EXCERPTED RECORDS:

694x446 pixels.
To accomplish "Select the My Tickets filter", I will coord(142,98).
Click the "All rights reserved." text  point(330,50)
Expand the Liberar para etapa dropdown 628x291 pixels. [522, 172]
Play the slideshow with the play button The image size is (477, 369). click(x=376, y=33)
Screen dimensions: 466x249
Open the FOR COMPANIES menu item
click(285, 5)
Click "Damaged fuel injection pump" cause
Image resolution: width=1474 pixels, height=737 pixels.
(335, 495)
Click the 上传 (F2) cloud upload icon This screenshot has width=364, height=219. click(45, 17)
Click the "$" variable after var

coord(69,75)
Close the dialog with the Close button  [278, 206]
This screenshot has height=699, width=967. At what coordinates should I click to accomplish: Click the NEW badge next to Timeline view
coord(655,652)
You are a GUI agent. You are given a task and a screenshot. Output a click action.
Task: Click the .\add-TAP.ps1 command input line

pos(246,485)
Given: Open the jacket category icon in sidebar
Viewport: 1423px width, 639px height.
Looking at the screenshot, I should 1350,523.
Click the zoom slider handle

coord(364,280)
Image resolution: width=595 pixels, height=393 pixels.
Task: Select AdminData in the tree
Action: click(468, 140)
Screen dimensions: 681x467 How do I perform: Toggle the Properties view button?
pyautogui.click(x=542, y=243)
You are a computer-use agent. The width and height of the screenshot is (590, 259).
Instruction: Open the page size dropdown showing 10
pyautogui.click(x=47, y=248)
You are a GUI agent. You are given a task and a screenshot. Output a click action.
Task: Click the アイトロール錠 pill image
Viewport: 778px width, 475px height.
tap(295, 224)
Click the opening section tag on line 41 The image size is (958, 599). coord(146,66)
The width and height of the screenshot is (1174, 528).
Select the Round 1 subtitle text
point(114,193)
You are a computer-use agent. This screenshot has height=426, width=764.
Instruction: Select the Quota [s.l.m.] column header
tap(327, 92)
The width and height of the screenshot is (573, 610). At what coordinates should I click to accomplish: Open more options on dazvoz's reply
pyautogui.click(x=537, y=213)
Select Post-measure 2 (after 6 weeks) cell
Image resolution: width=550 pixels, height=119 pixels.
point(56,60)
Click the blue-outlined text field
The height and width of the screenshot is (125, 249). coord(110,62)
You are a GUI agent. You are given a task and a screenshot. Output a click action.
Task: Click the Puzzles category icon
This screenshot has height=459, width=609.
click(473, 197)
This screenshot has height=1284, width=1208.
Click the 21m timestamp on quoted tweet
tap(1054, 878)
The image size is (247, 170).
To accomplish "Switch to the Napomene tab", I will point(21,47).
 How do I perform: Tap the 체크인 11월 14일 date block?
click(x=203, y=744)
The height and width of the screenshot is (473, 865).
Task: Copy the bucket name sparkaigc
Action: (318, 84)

ACTIVITY:
Within the material above, the line with "Task: Click the Puzzles category icon" opens the range and the line with "The image size is (247, 170)." closes it; reproduce that range word for word.

EXERCISE ANSWER:
Task: Click the Puzzles category icon
This screenshot has height=459, width=609.
click(473, 197)
This screenshot has height=1284, width=1208.
Click the 21m timestamp on quoted tweet
tap(1054, 878)
The image size is (247, 170).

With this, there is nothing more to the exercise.